DS: Myślę, że wszystko, co dzieje się na froncie latem i co będzie się działo na początku jesieni, jest próbą wzmocnienia pozycji negocjacyjnych obu stron. Rosjanie to robią w Donbasie. Ukraińcy są teraz w obwodzie kurskim. Te dwa argumenty (dotyczące negocjacji i wojskowego planu /Ukrainy wymuszenia - red./ wycofania sił rosyjskich z obwodu donieckiego nie wykluczają się. Mniej skłaniam się jednak ku drugiemu, militarnemu /powodowi/, gdyż Rosjanie mają wystarczające siły, aby stawić czoła ukraińskiej ofensywie i nie przerzucać wojsk z Donbasu. Po drugie, Ukraińcy podejmują duże ryzyko, mając jednocześnie niestabilną sytuację na froncie wschodnim, więc /najwyraźniej/ według ich obliczeń ryzyko to jest uzasadnione.

EP: Czy Zachód ma dzisiaj jakieś metody oddziaływania, aby zmusić Rosjan do zasiadania przy stole negocjacyjnym?

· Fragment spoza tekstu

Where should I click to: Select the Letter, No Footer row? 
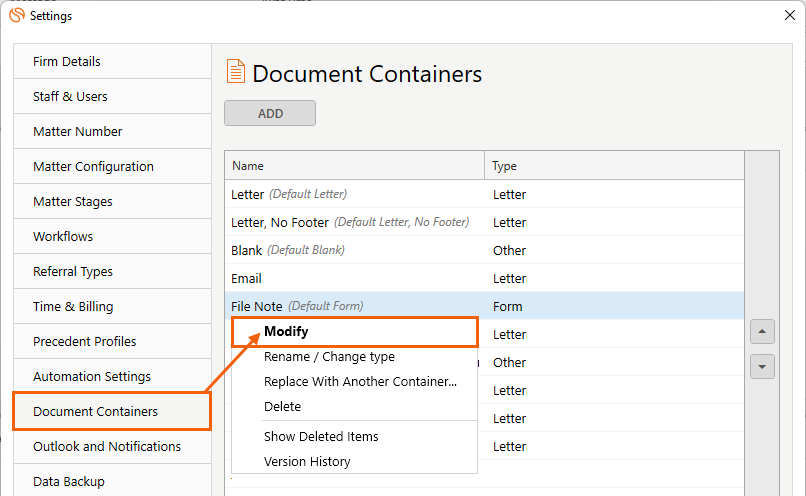350,223
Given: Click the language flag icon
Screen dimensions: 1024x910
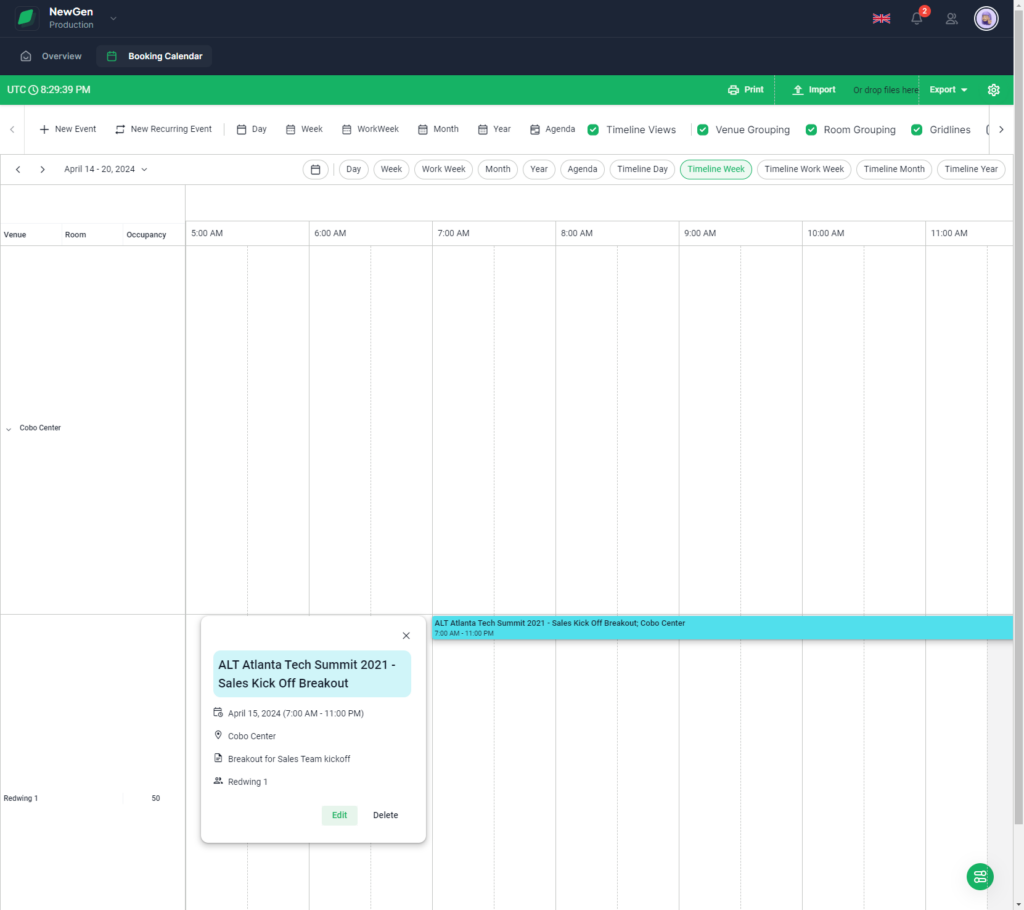Looking at the screenshot, I should pyautogui.click(x=881, y=19).
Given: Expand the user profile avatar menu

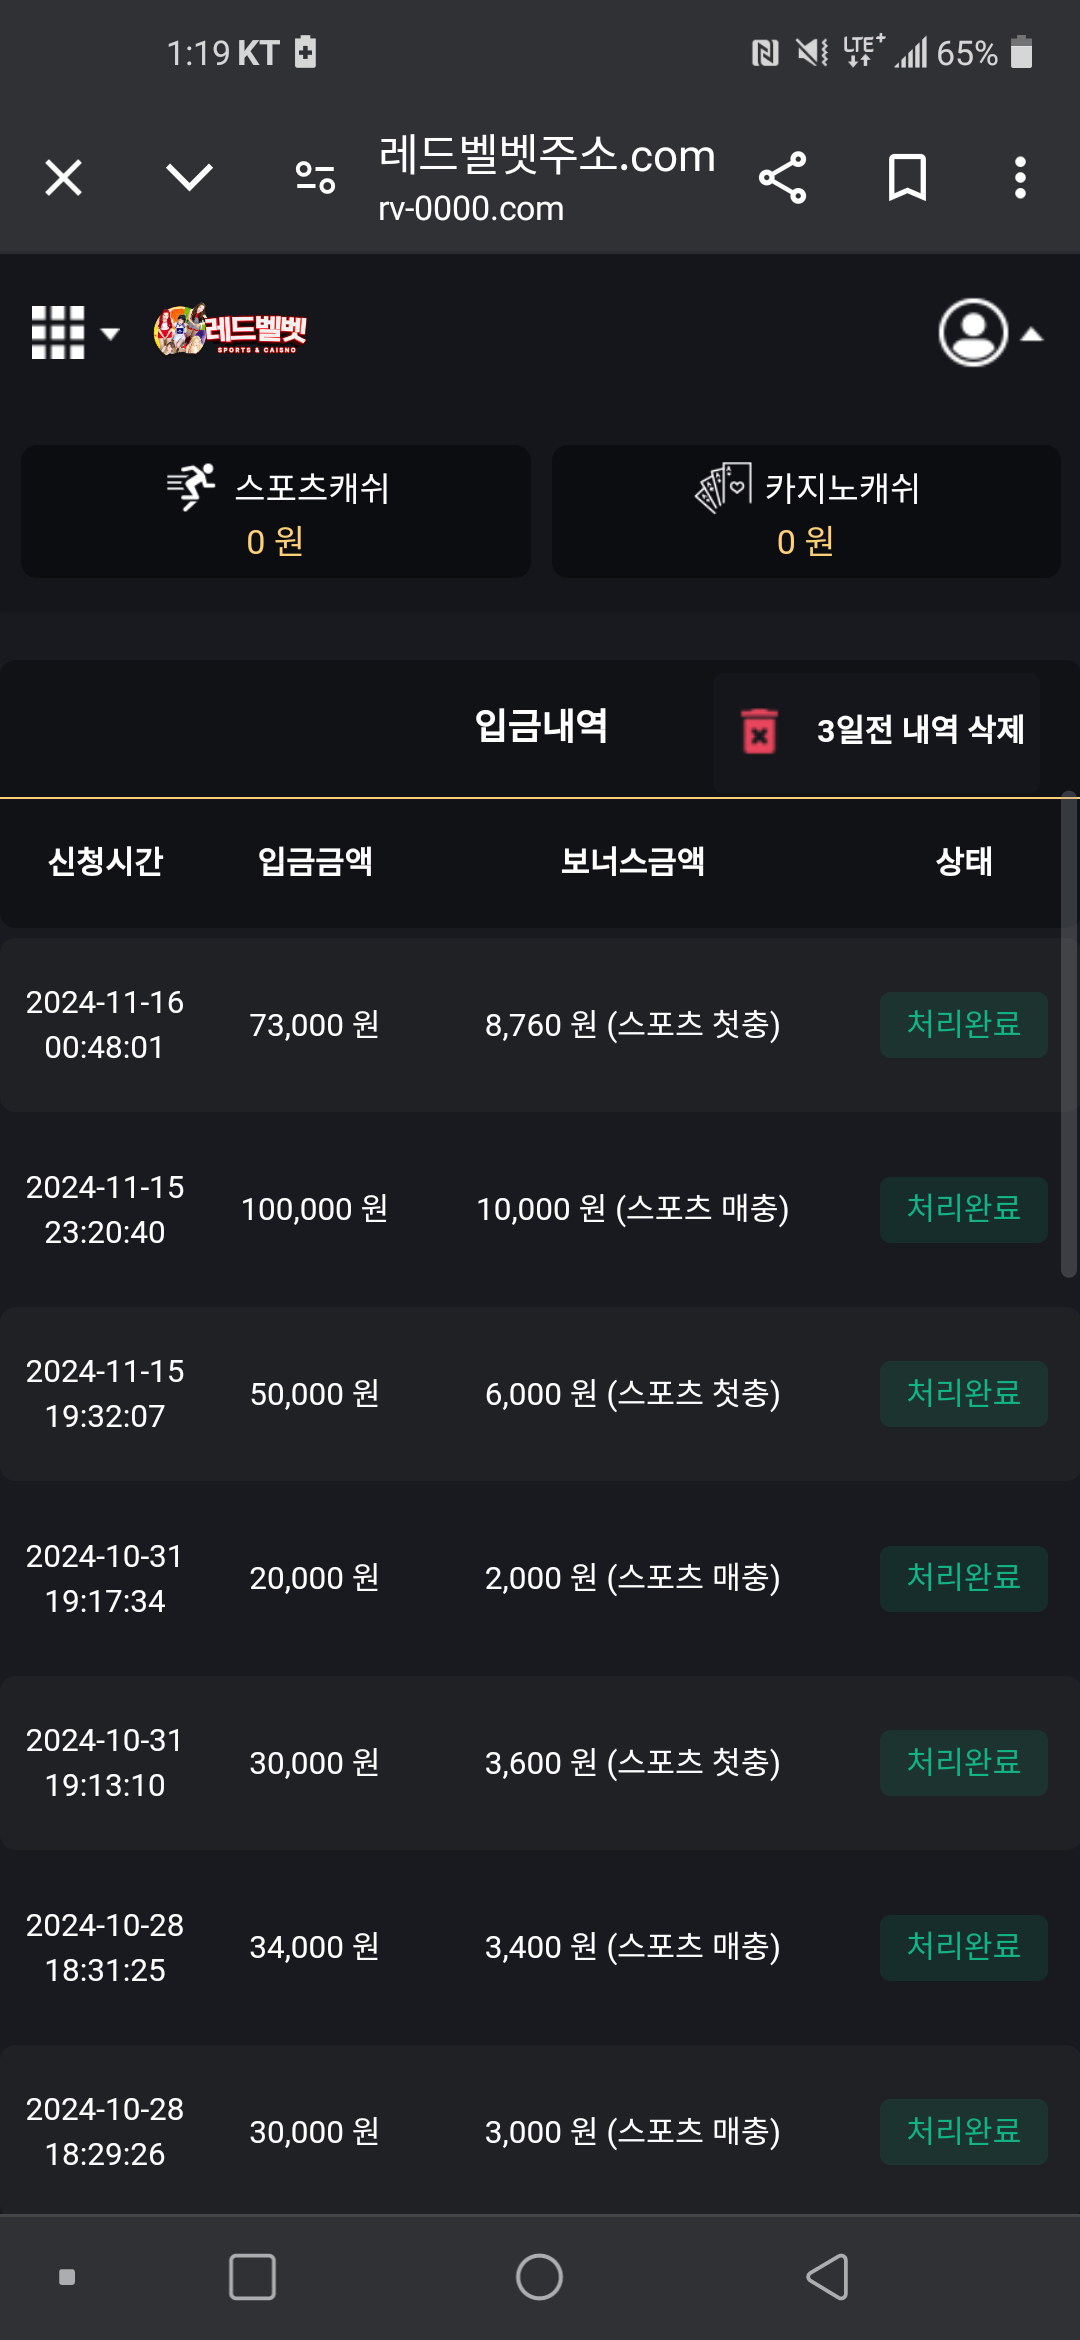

DS: Rosjanie nie będą prowadzić poważnych negocjacji, dopóki nie zostaną do tego zmuszeni. Nie ma sensu, aby zasiadali przy stole negocjacyjnym, dopóki ich sytuacja na froncie nie będzie zbyt trudna. Istnieją dwa główne scenariusze, w których Rosjanie pójdą do negocjacji: miażdżące porażki Federacji Rosyjskiej na froncie lub ogromne prawdopodobieństwo, że Zachód i Ukraina będą gotowe na znaczne ustępstwa. Inna opcja: jeśli Rosjanie będą mogli zyskać przewagę polityczną od USA lub Chin, udając zainteresowanie negocjacjami. Przykładowo, gdyby Donald Trump dał do zrozumienia Rosjanom, że od ich pojawienia się na szczycie będzie zależał przyszły rozwój stosunków amerykańsko-rosyjskich, delegacja rosyjska by przyjechała. Politycznie nic by ich to nie kosztowało. /Np./ Spotkania na Białorusi w 2022 roku. Rozmowy zawsze inicjuje ktoś, kto jest w gorszej sytuacji niż ten, kto jest do nich zaproszony. Ukraina rozpoczyna dziś negocjacje.

EP: Wspomniał Pan o negocjacjach w 2022 r. Rosjanie zaproponowali wówczas Ukrainie nie pokój, lecz kapitulację. Czy nowe negocjacje nie będą takie same?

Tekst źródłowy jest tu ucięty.